Website Security — Help Protect Yourself From Common Hacks and Weaknesses

By Category: Security

skull-security-blogWebsite security is too often an aspect handled in a lackadaisical, reactive manner instead of with a proactive mentality, which keeps security in mind from the beginning of a project. Nonetheless, many web developers do not even learn how to properly develop code that is secured against the handful of most common vulnerabilities.

One of the most important tactics that should be kept in mind at all times is to sanitize all data coming from user input. The number of vulnerabilities in a website increases in correlation with the complexity of a website and its inputs for data. It only takes a single weakness to spell chaos for even a highly complex site. Thus, complex websites require even greater scrutiny to deter being hacked.

If your website already exists, then it is highly recommended to request a security audit, also known as a penetration test, which can provide analysis into where vulnerabilities exist in your current system. The next step is to actually have your system secured against those weaknesses. Usually, even more weaknesses are found during the patching of a system because the system is being viewed from the inside, whereas most security audits (especially software) only search for weaknesses on the front-end of a website.

If your website does not exist yet, then you will want to develop secure code from the start. There are several types of exploits that are most commonly used to attack websites. Some of the most popular types of vulnerabilities are the following: SQL Injection, Cross Site Scripting, Local / Remote File Inclusion, Cross Site Request Forgery. It is important to know where these types of exploits are often found.

SQL Injection

SQL Injection is the most terrifying type of exploit because of its prevalence and severity of consequences. It refers to a hacker’s ability to inject their own SQL code into your website’s innocent attempt to use a SQL database for something as benign as displaying a blog post. For example, you have a website that uses a database, like a WordPress site, to hold and manipulate data that is displayed on your website. An attacker may be able to maliciously enter their own database query through an input for data, which could return sensitive data like user passwords. Any code that interacts with a database should be thoroughly secured against improper user input.

Cross Site Scripting

Cross Site Scripting is a very common type of vulnerability. It is possible to find anywhere that user input is displayed on a webpage. Essentially, the hack involves an attacker posting malicious JavaScript code onto some webpage like a blog post’s comments section. If the attacker’s data is not sanitized, then the JavaScript could steal cookies from unsuspecting users that are viewing the comments section of the blog post. The attacker can use these stolen cookies to hijack the victim’s logged-in session.

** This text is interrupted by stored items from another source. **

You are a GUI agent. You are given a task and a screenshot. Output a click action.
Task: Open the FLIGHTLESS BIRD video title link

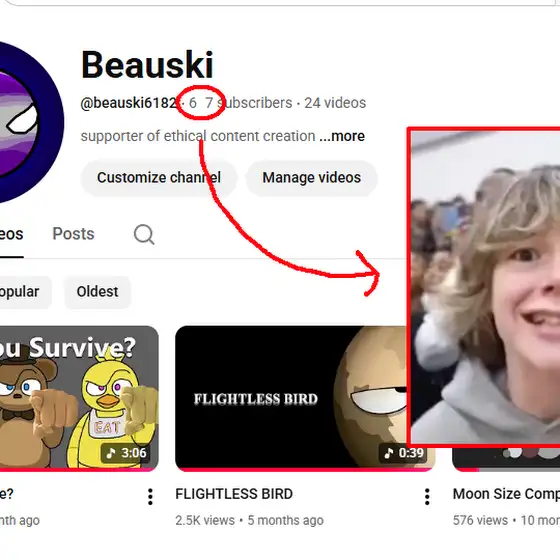point(234,494)
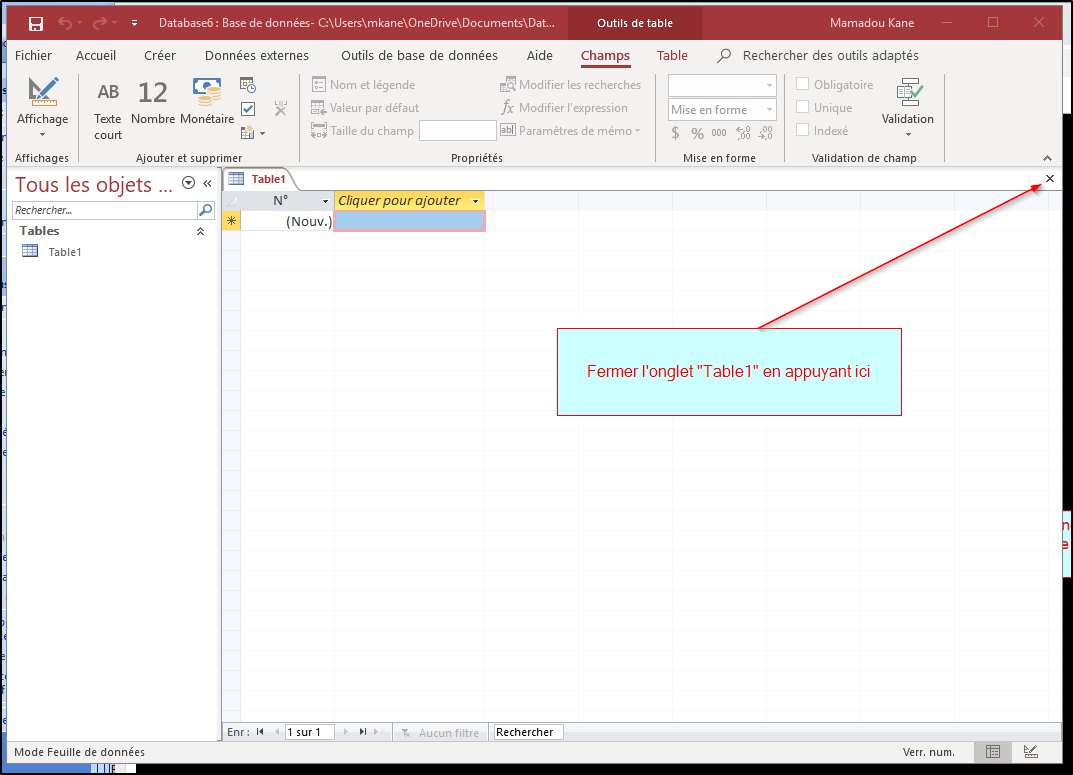Click the Date et heure field icon
1073x775 pixels.
(248, 86)
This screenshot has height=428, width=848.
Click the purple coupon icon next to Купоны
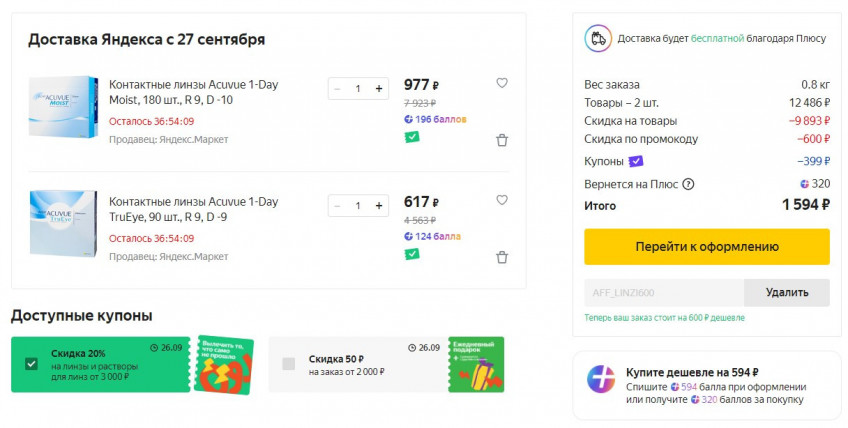(x=636, y=161)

This is particularly dangerous when the victim is a site administrator or the victim’s data at stake is sensitive.

Local / Remote File Inclusion

Local / Remote File Inclusion is not as widespread as the first two types, but it can be the most devastating vulnerability of all. This is mostly found where you allow users to upload their own files to your website. The most common problem is not filtering which file types may be uploaded. For example, an attacker might try to upload a PHP file through an image upload page. If the PHP file is not disabled from being uploaded, then it could be used to take control of your webserver / website.

Cross Site Request Forgery

Cross Site Request Forgery is a type of vulnerability that is grossly abundant. It is not always of much danger, but it can provide a hole in an otherwise highly secure system. Typically, CSRF is found wherever you provide your users the ability to fill out a web form. For example, you might have a page where your site’s members may change their login password. This can be exploited by an attacker who secretly forces a user to send data on their behalf. In other words, a user who is logged into your site could go to a malicious page hosted by the attacker, which sends a web form submission without the user knowing. That form submission would actually entail a new password being set by the attacker such that they may login to the victim’s account. Your website thinks the user genuinely changed their password, but the user does not know that anything happened.

While developing secure code goes without saying, it is also hugely important to keep up with software updates on all levels, from blog platforms to webservers to your personal computer. You must not forget about security after launching your project. It is a necessity to remain vigilant in your stand against weaknesses across your systems.